EXERCISE PROMPT
Below are some records; work out how many of their lines contain "screenshot" and give the number only.

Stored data
————————
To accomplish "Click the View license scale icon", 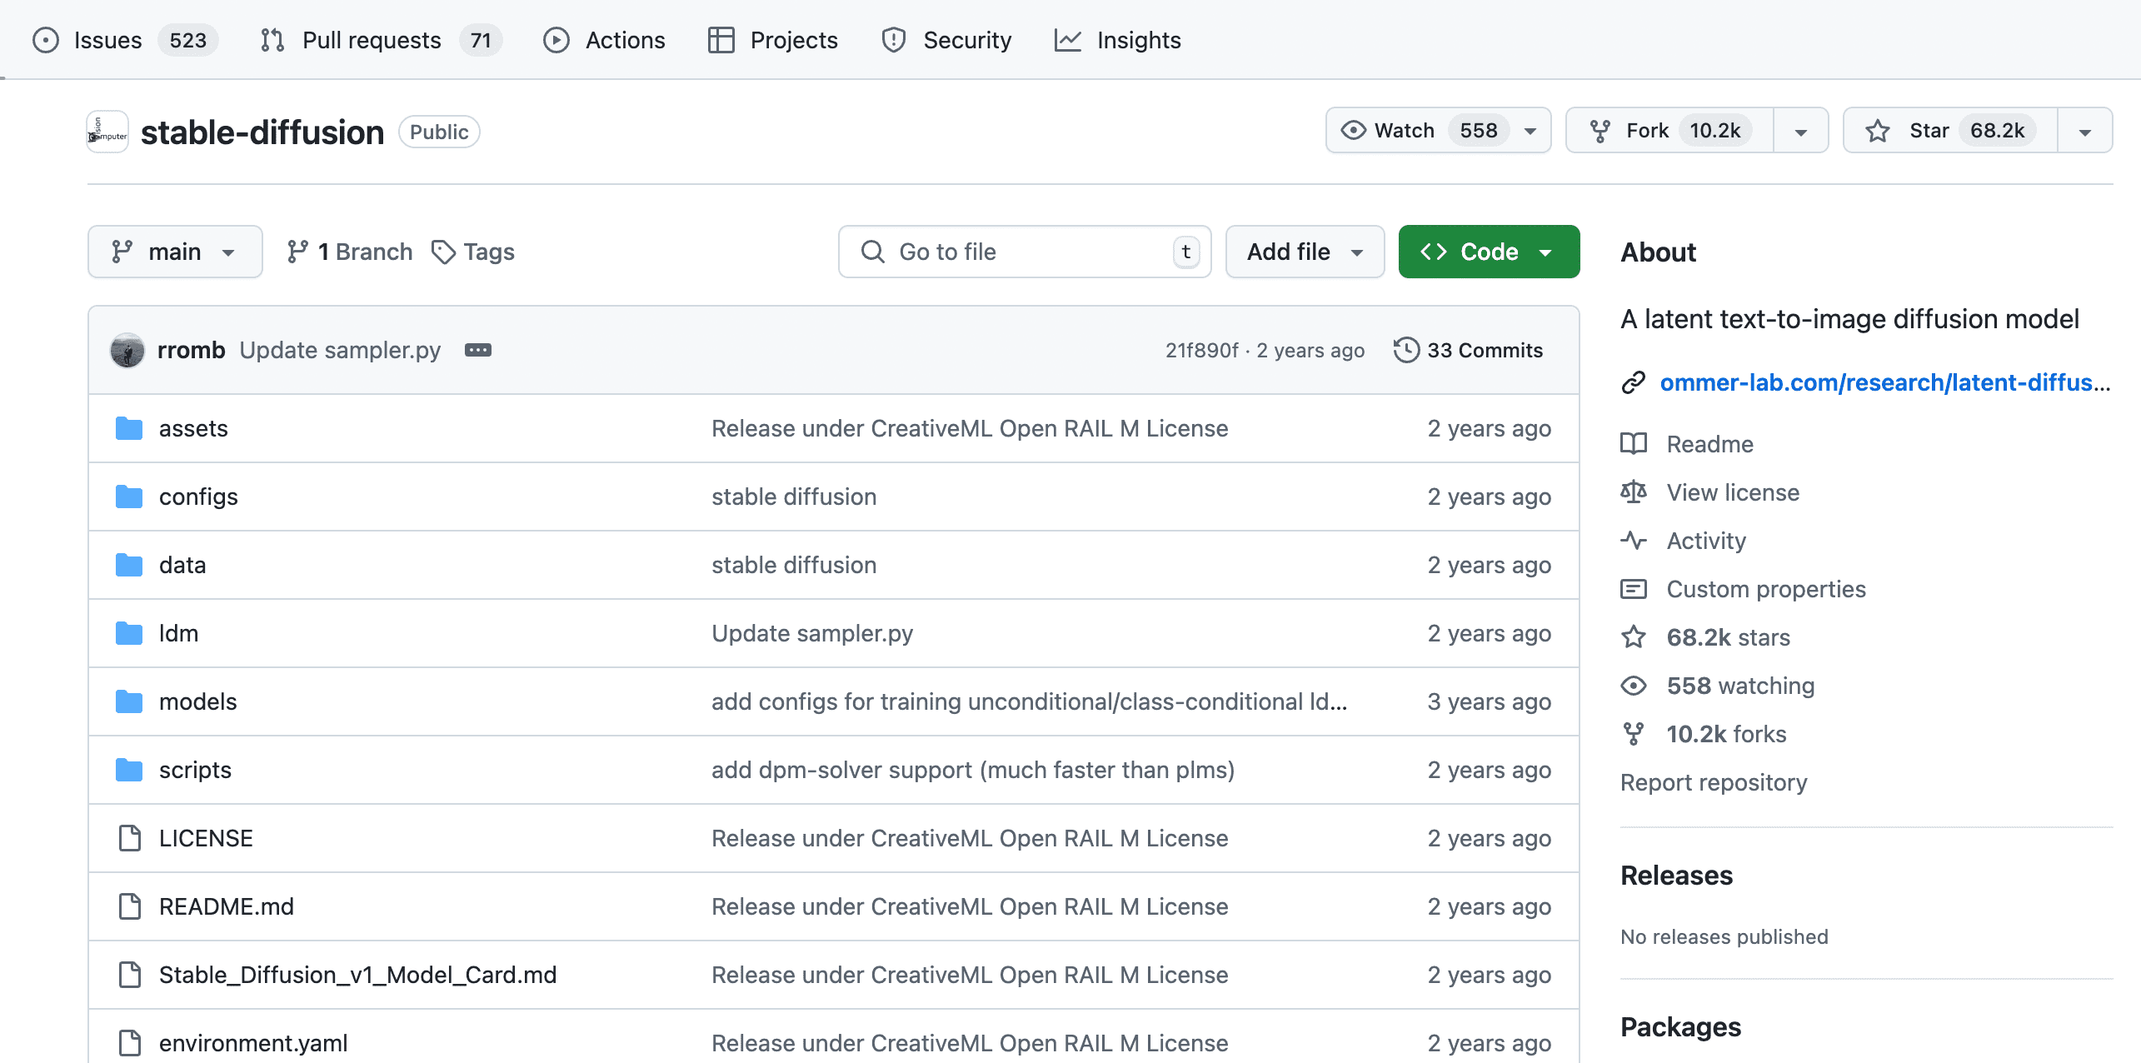I will pyautogui.click(x=1633, y=492).
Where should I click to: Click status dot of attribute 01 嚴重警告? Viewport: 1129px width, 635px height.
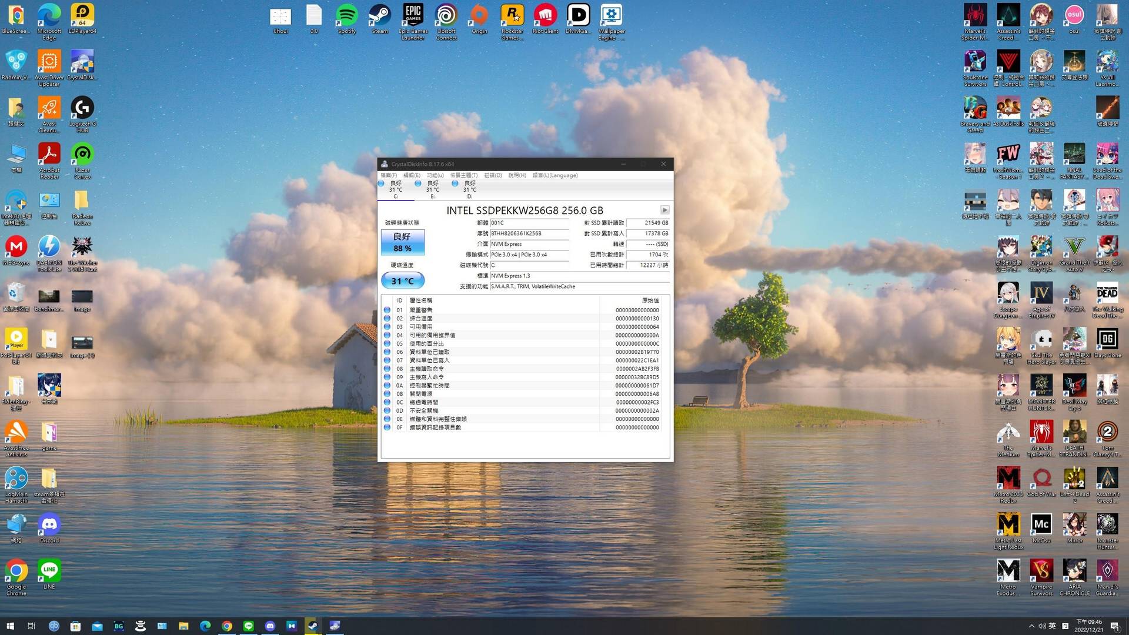click(387, 310)
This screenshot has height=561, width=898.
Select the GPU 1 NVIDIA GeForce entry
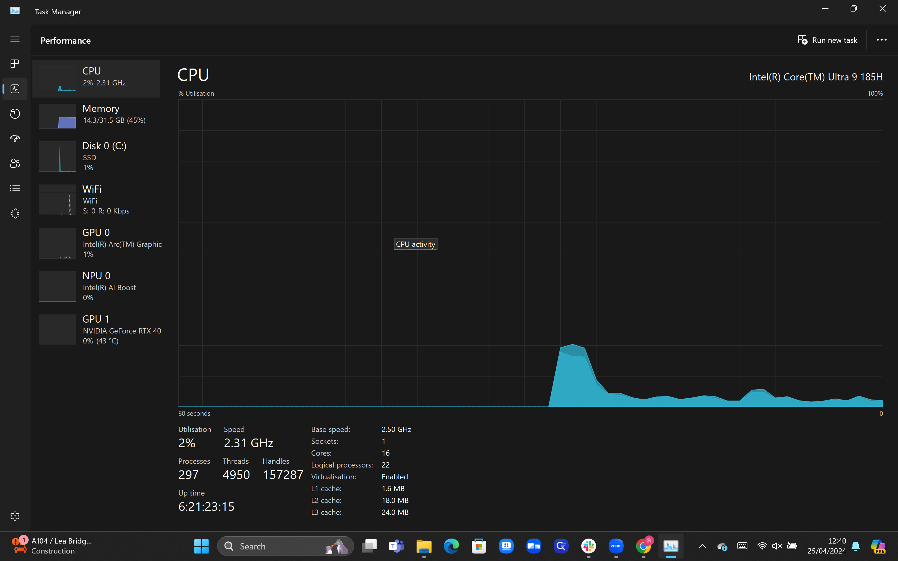(x=96, y=329)
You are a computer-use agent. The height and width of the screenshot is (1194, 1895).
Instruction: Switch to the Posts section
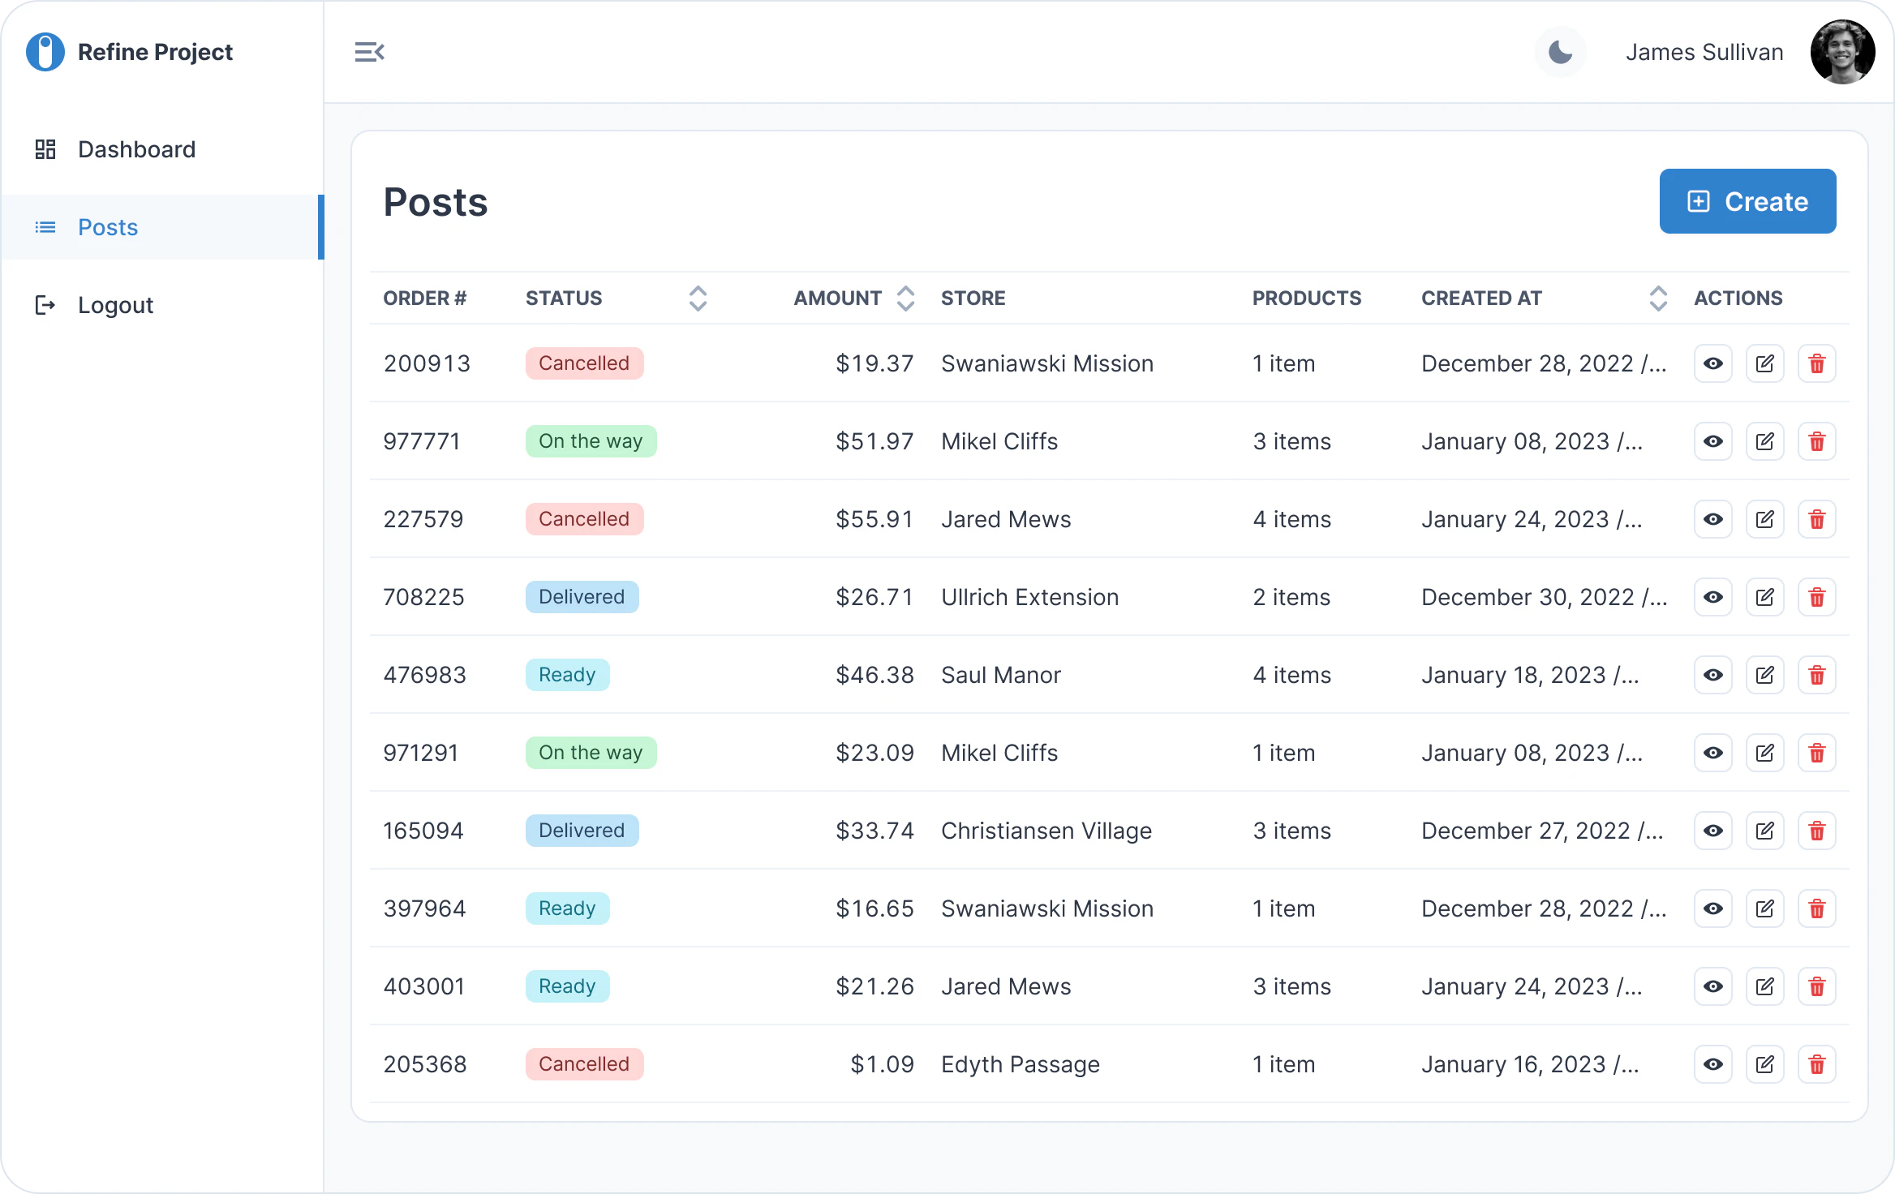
————————
TASK OUTPUT
2